There is a law advancing in the Maryland legislature that would tax Internet advertising. The law, if enacted would collect taxes from online advertising done by Google, Facebook, and others. The tax would immediately be challenged in court due to our history of not taxing things related to the Internet.
The idea of not taxing the Internet began with the Internet Tax Freedom Act in 1998. That law grandfathered taxes imposed in 13 states on Internet access but prohibited it elsewhere. The law also prohibited local governments from imposing taxes on electronic commerce. The law imposed a 3-year moratorium on such taxes and was extended eight times until the tax prohibition was made permanent in the Trade Facilitation and Trade Enforcement Act in 2015.
There are other precedents for not taxing electronics commerce. For example, the Supreme Court ruled in 1967 that requiring remote vendors to collect sales taxes would impose an undue constraint on interstate commerce. The prohibition against sales taxes for out-of-state sellers was strengthened in 1992 in the Supreme Court’s ruling in Quill Corporation v. North Dakota that prohibited a state from collecting sales taxes unless a business has a physical presence in a state. These prohibitions were assumed to also apply to sales made over the Internet if the seller lived in a different state than the buyer.
However, such rulings change over time and the Supreme Court reversed the older decisions in 2018 in the case of South Dakota v Wayfair, Inc. The Court effectively ruled that states can require remote sellers of any kind, including online sellers to collect state sales taxes. Since that ruling, many states have imposed sales taxes on Internet sales.
Opponents of the tax on advertising say that the proposed law would violate the intent of the Internet Freedom Act to not tax electronic commerce.
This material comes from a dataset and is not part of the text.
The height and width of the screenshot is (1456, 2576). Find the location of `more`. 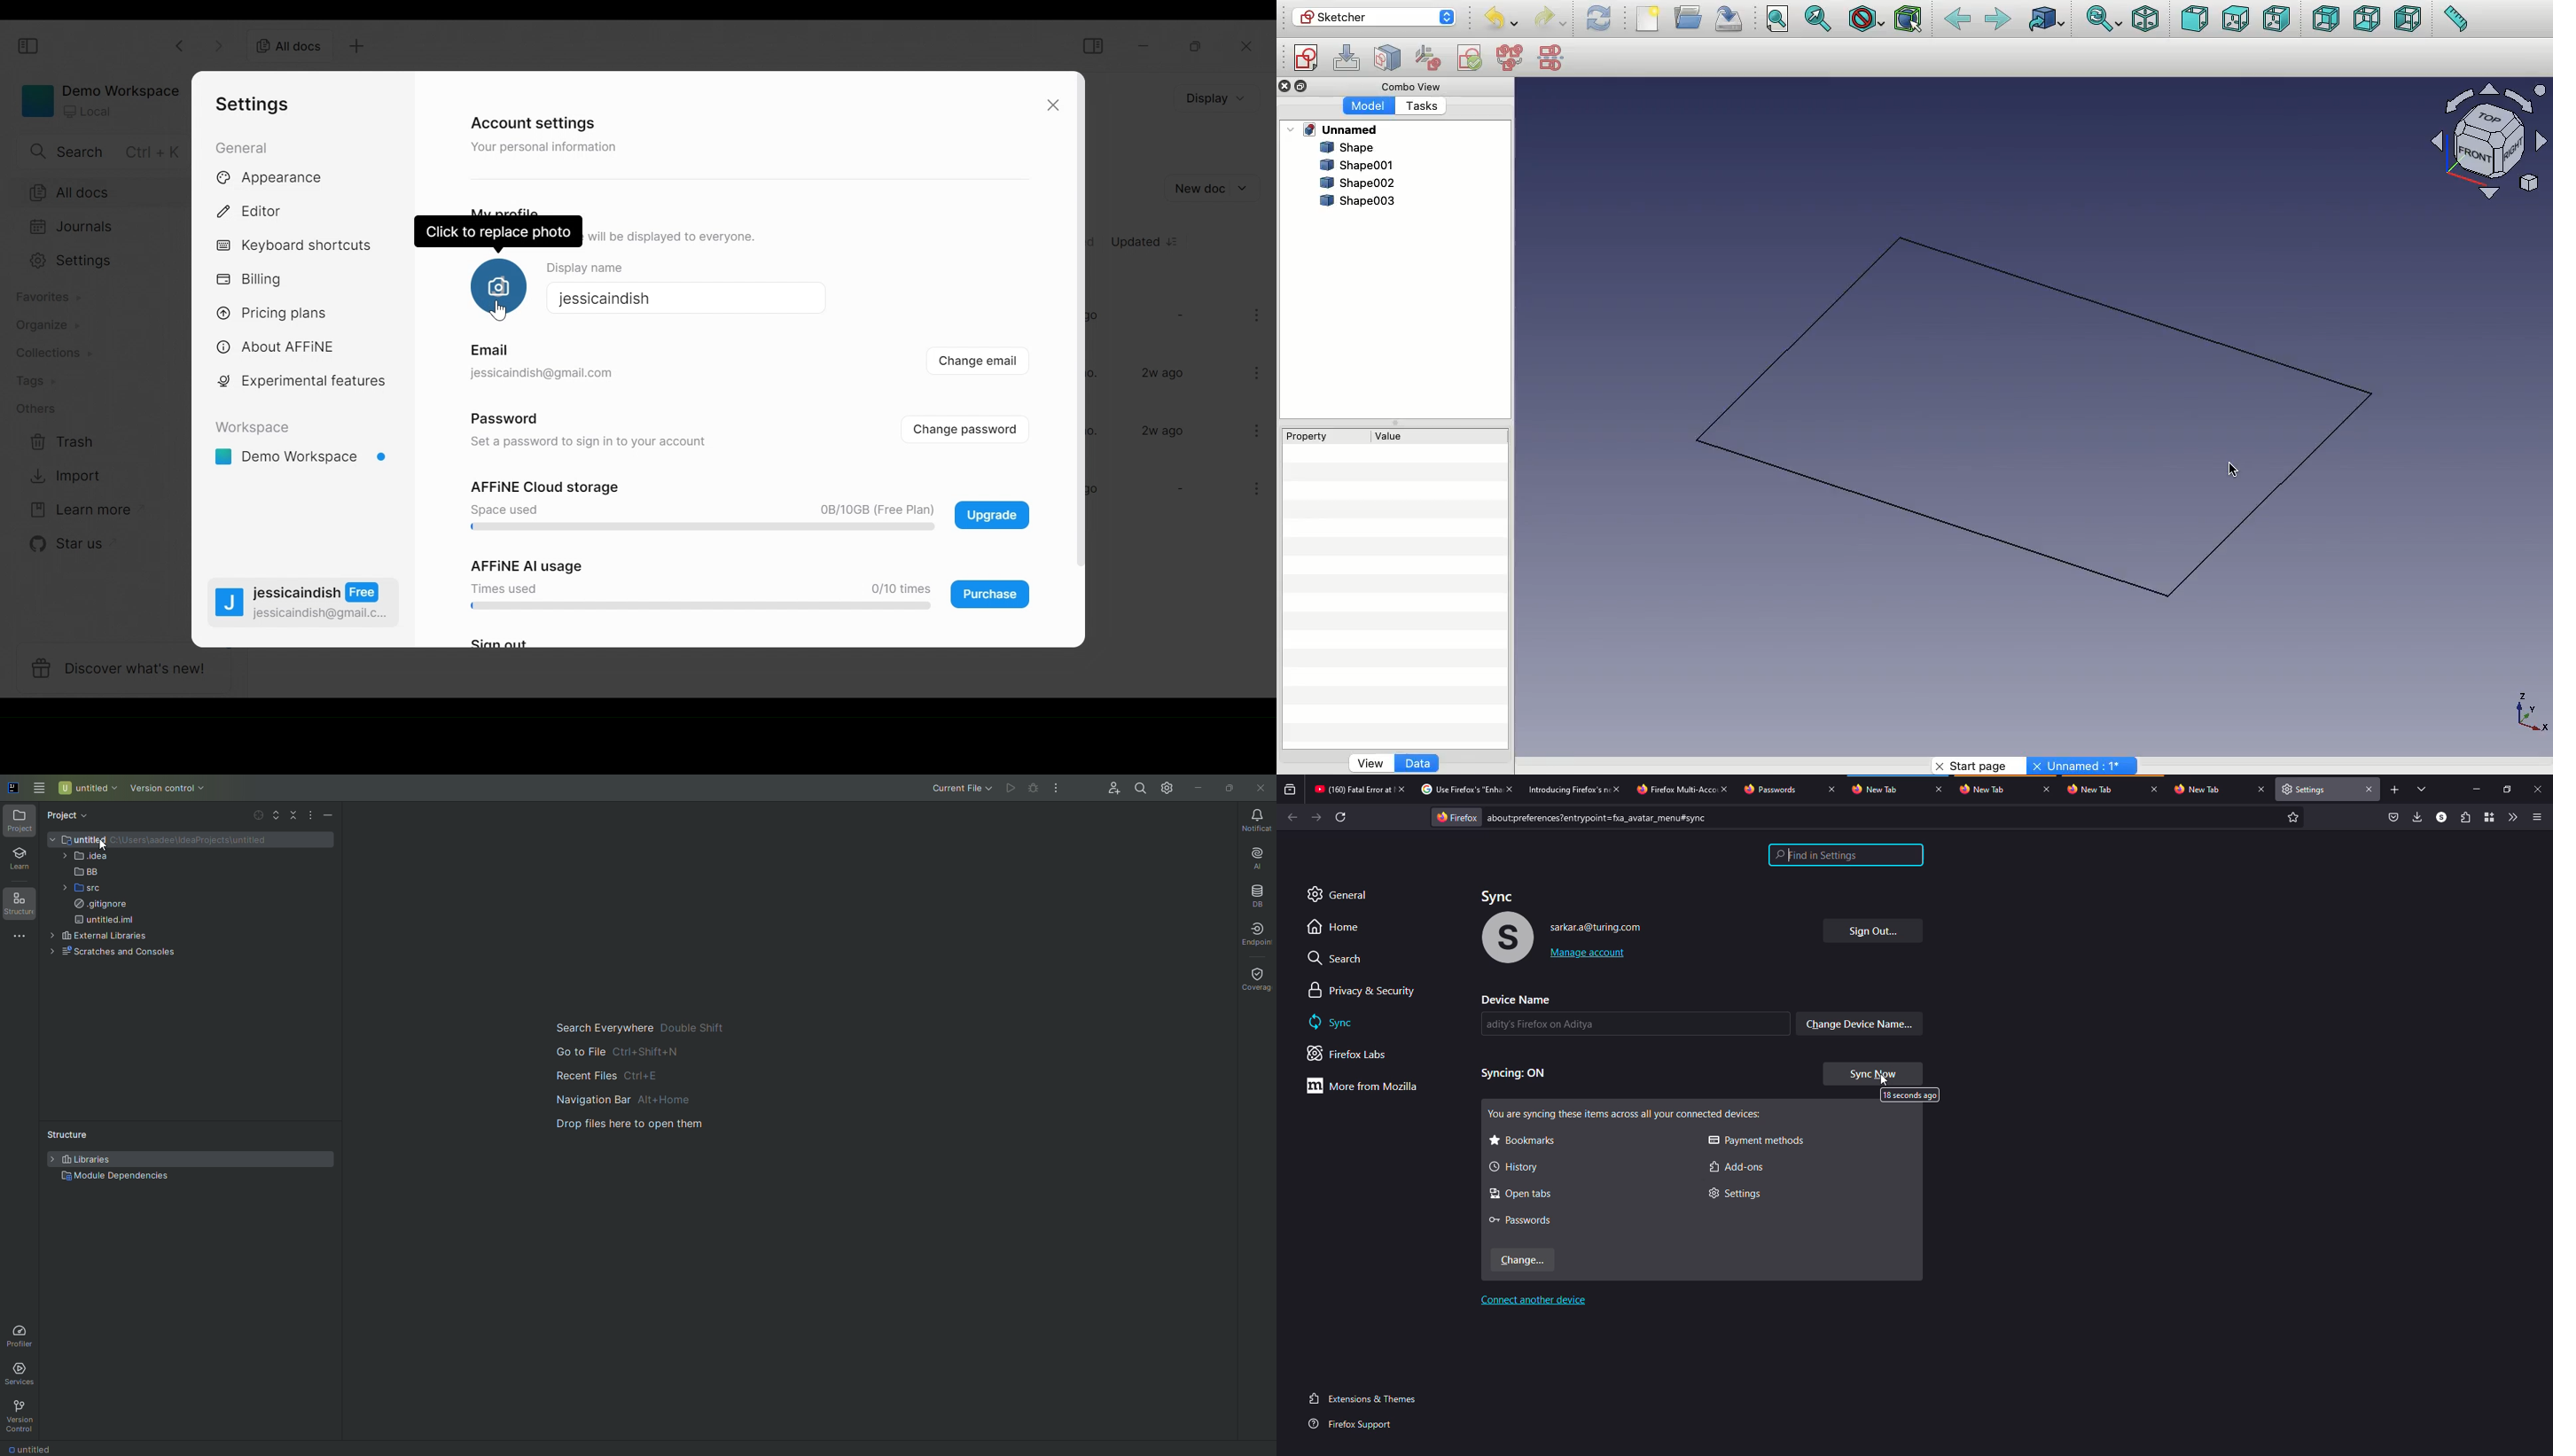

The application of a tax to advertising is different enough from a sales tax that the Supreme Court ruling won’t automatically apply. If the law is passed it will likely have to go to the Supreme Court. To a non-lawyer like me, it seems the issue is similar enough to sales taxes that there is a good chance that at tax on advertising would be allowed. Even if it allowed, such a tax has the significant challenge of identifying the advertising revenue that applies to a given state. For example, what portion of nationwide advertising for Ford trucks would apply to Maryland?
The Maryland law does freshly raise the question of whether it’s time to tax the Internet. The original Internet Tax Freedom Act was an attempt by Congress to protect the fledgling broadband business. It’s debatable if the growth of the Internet would have been slowed had there been a few dollars of taxes applied to broadband bills like were applied to landline telephone bills. But the new Internet companies were the darlings of Wall Street, and Congress decided to keep broadband products free from taxation.
The broadband tax that’s most needed is a surcharge on broadband to help fund the FCC’s Universal Service Fund. Many states also have similar funds. The USF is currently being funded by fees charged to landlines and cellphones. The purpose of the fund is currently to promote broadband for places that don’t have it. The fund will be paying for the $20.4 billion RDOF grants for rural broadband and the $9 billion 5G Fund grants to improve rural cellular coverage. It’s silly that we aren’t charging a small fee onbroadband users to help pay for rural broadband – everybody in the country benefits when there is broadband everywhere. I can’t fathom a justification for having landlines users pay for rural broadband but not broadband customers.
Congress is often mystifying. I can understand the initial ban against Internet taxes, although I don’t believe such taxes would have hampered the explosive growth of broadband. But I can’t think of any justification in 2015 for making the ban on Internet taxes permanent. Considering the huge problems that lack of rural broadband just caused during the COVID-19 crisis, there is no justification for not increasing the funding for the Universal Service Fund, and the easiest way to do so is to tax broadband customers.